═════ Records provided ═════

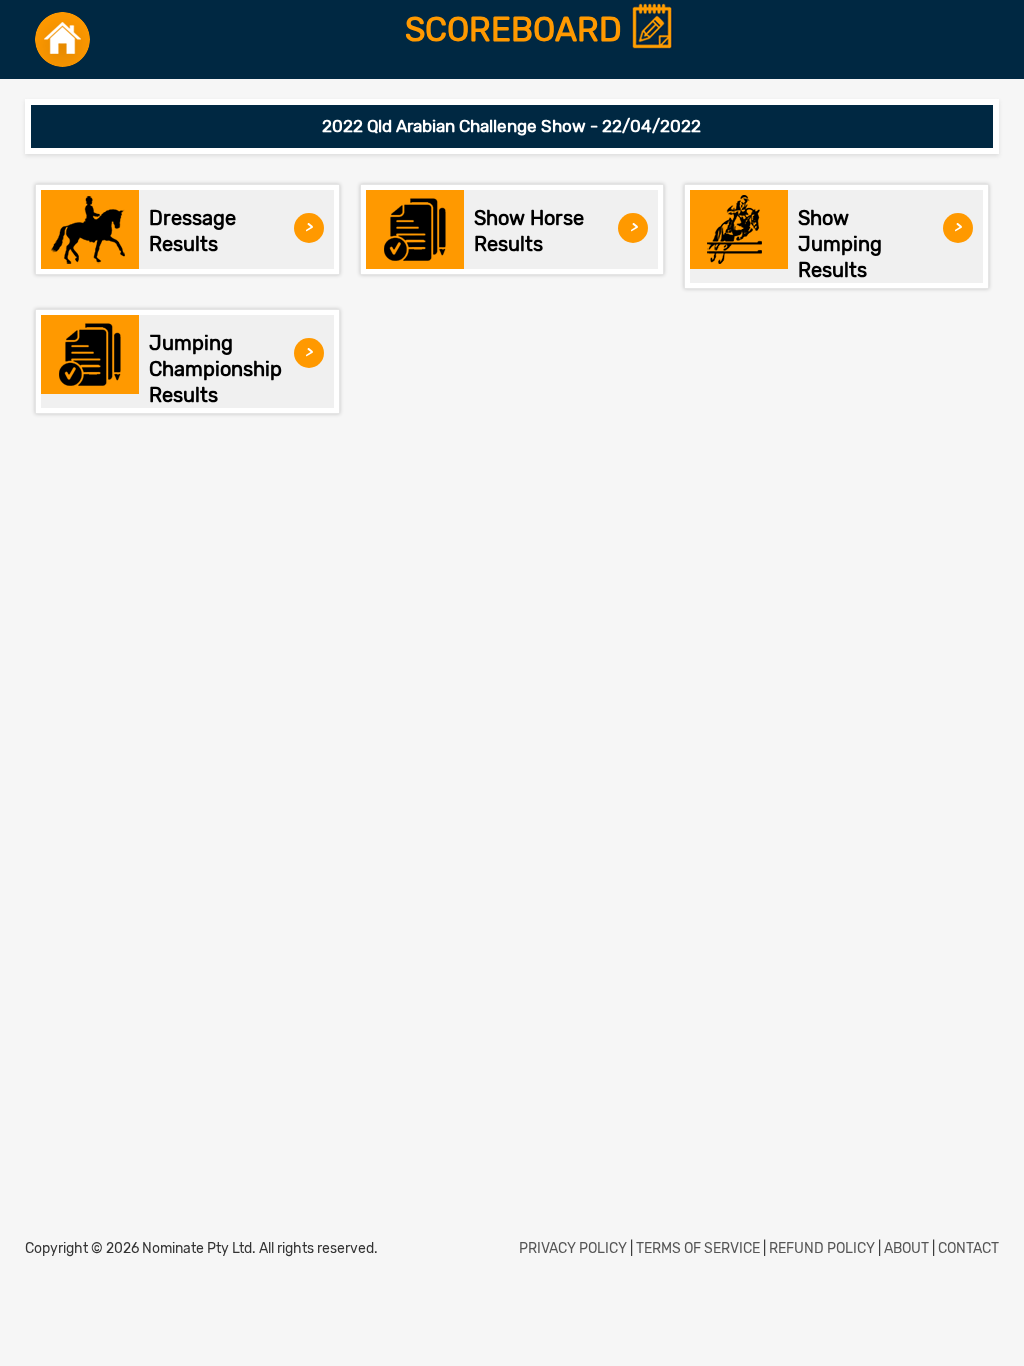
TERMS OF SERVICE (698, 1248)
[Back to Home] (62, 39)
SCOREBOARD (517, 30)
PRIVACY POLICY (573, 1248)
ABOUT (906, 1248)
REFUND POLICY (822, 1248)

═════

*Exercise directions:* Reproduce all entries without any change, and omit the pictures.

*Answer to the exercise:*
TERMS OF SERVICE (698, 1248)
[Back to Home] (62, 39)
SCOREBOARD (517, 30)
PRIVACY POLICY (573, 1248)
ABOUT (906, 1248)
REFUND POLICY (822, 1248)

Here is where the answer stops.